A bit of a break after Wembley was a good thing for all involved I think. People needed a rest, if just for a couple of days as events like that are very draining. It’s fine if you do what I do, as a commentator you really only have to worry about yourself, but everyone involved on the production side just has so much detail to attend to that a period of decompression is pretty crucial. And not having a show the very next week I think also avoided that “morning after the night before” kind of feeling that would have been hard to shake otherwise.

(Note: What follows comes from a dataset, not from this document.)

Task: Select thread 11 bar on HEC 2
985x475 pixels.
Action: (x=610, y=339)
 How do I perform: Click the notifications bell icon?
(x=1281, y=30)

And so it was on to Birmingham and Kal Yafai’s first defence of the WBA super-flyweight title he won against Luis Concepcion in Manchester before Christmas. It was a voluntary defence and the opponent selected was Suguru Muranaka, not someone I knew a huge amount about and I didn’t emerge from Tuesday’s open workout at the Bullring any the wiser as the Japanese fighter hardly did anything in the ring at all. Some fighters do, some fighters don’t, it’s their choice.

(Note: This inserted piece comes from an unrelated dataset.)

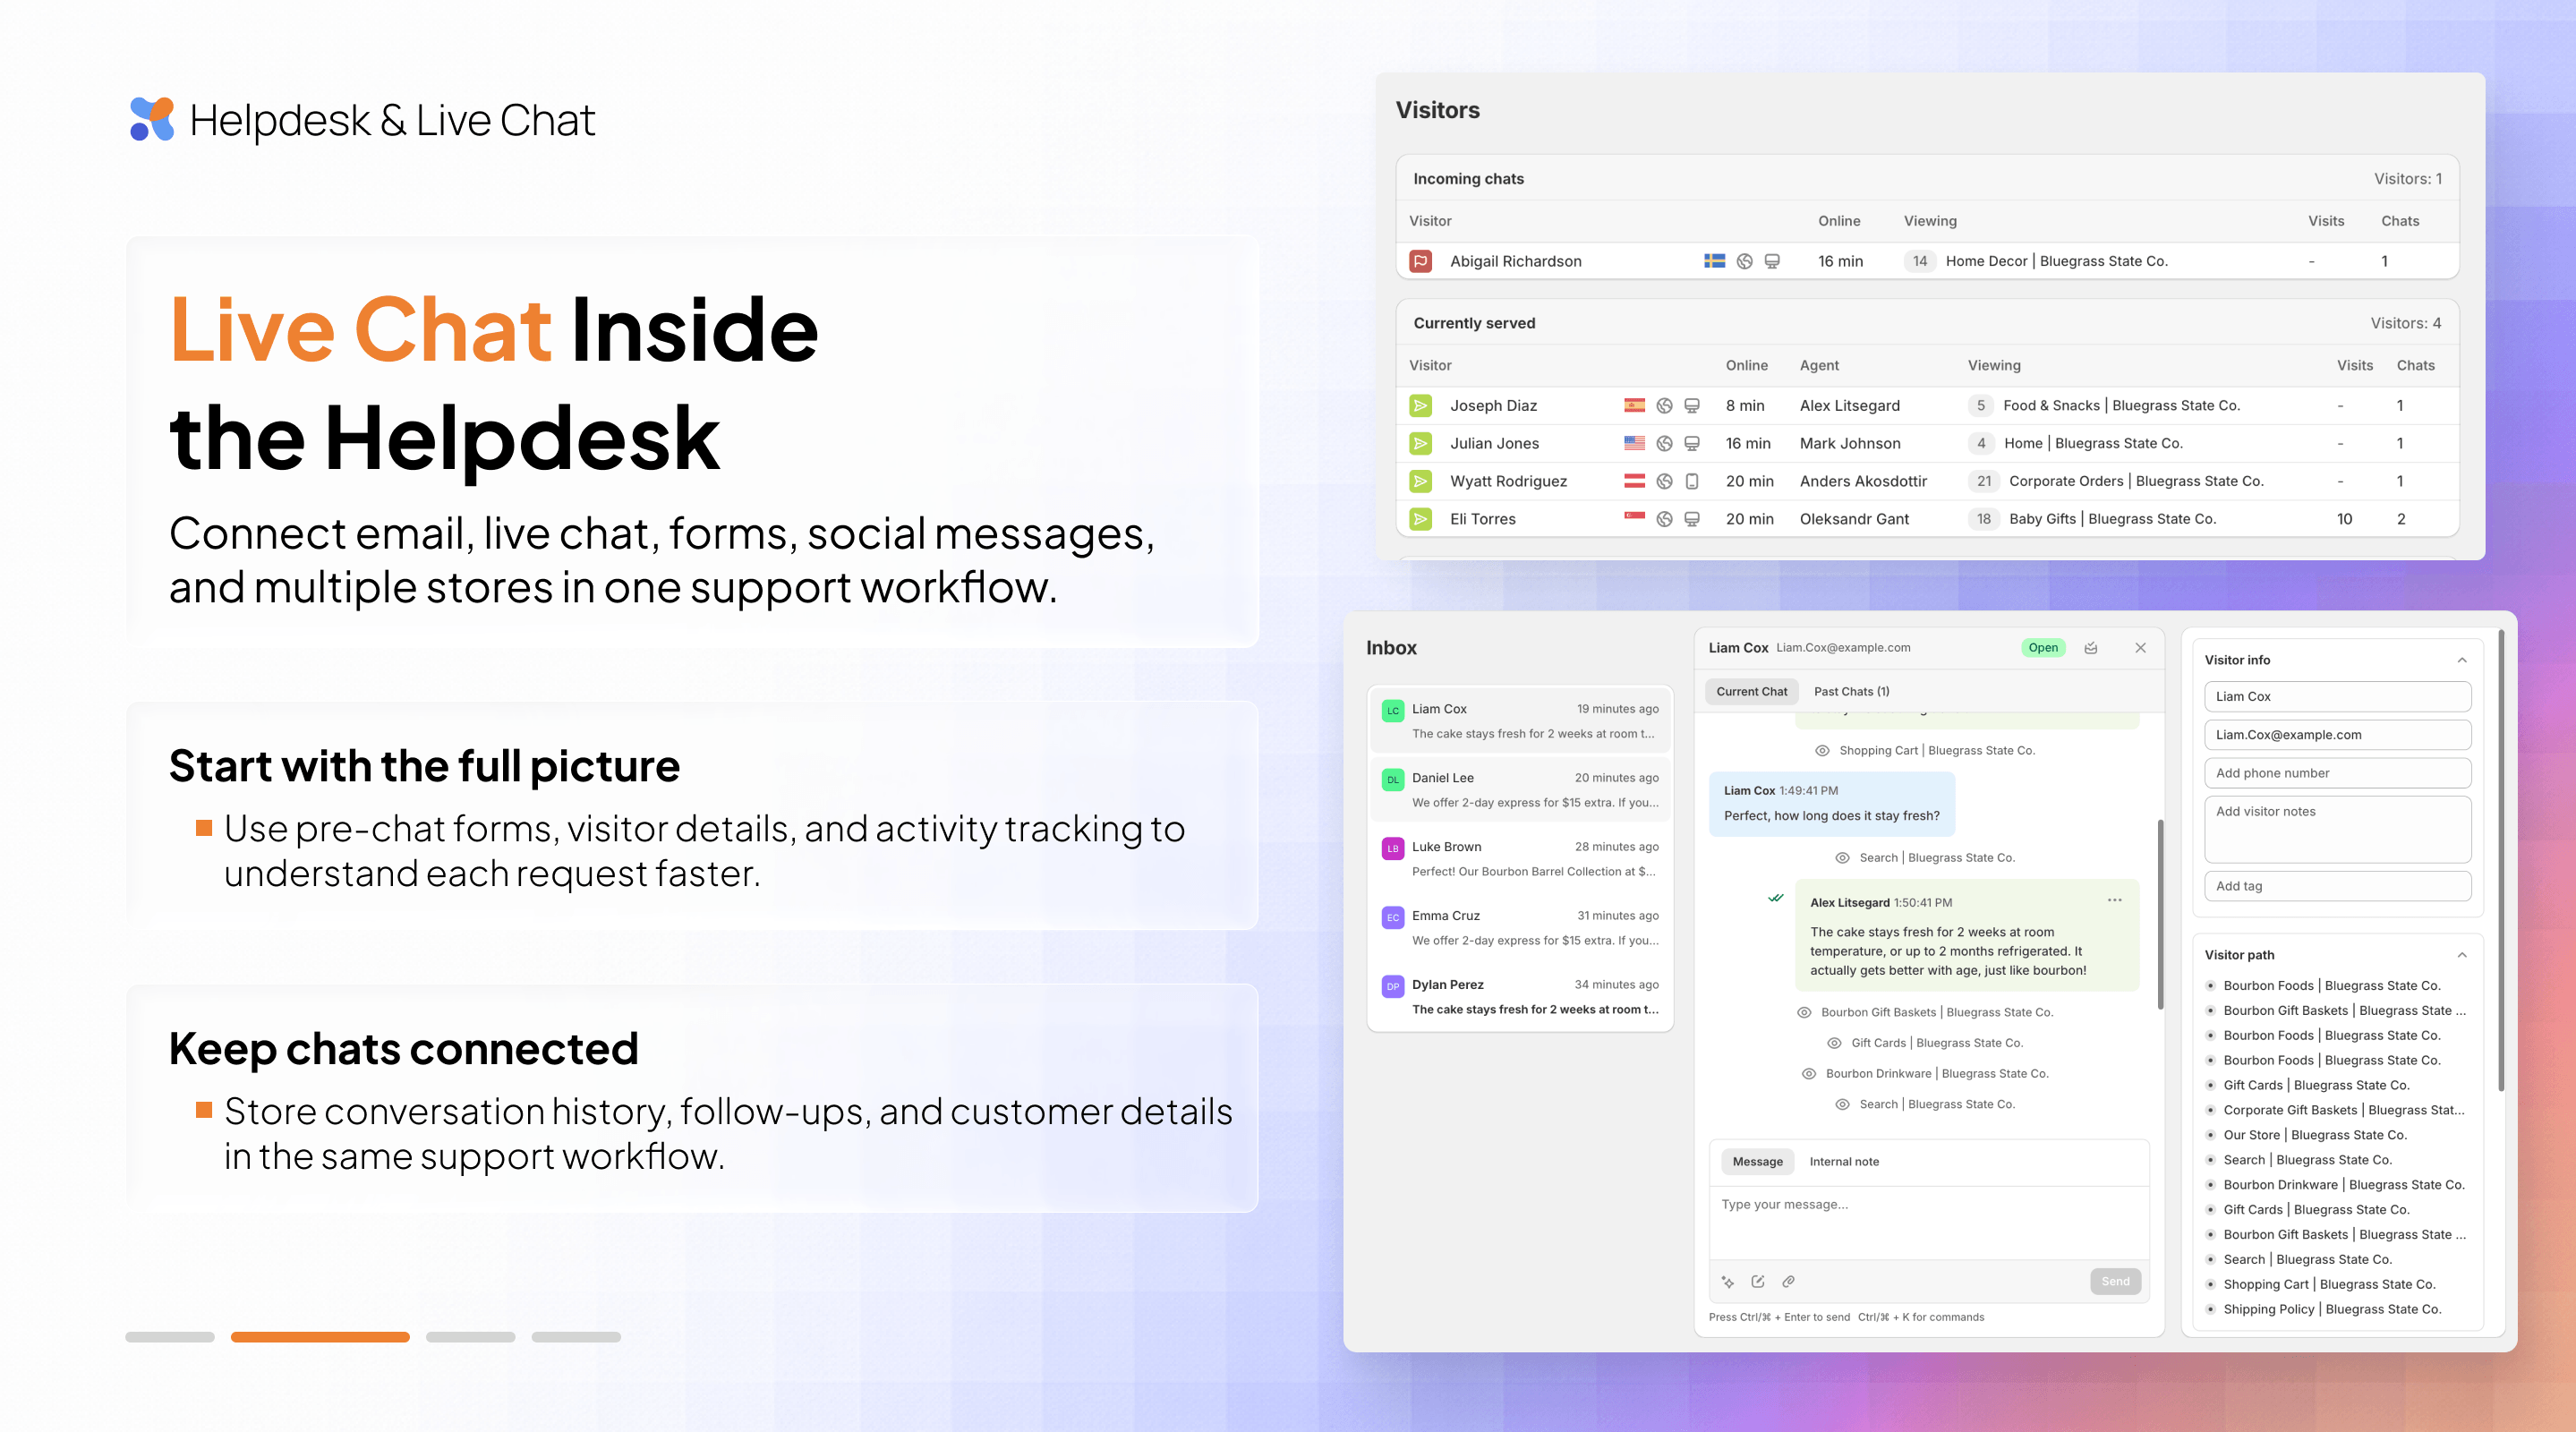Click Joseph Diaz's green chat status icon
2576x1432 pixels.
point(1420,405)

The workout and Friday’s weigh-in, both at the same venue, were very well attended. I had to collect details of the corners and officials which is a job that requires a bit of strategy as fighters tend to pop up and disappear pretty quickly. Renald Garrido was on the card taking on Frankie Gavin and he wrote his team’s names down for me. One of them was given as Leven Alain. Nothing unusual in that I thought, I’d not heard of him but I couldn’t be expected to recognise the name of every French cornerman. But I had heard of him as it turned out because the gentleman in question wasn’t Leven Alain but Alan Levene. And he’s from Liverpool, the left bank of the Mersey rather than the left bank of the Seine. You have to be on your toes in boxing, always.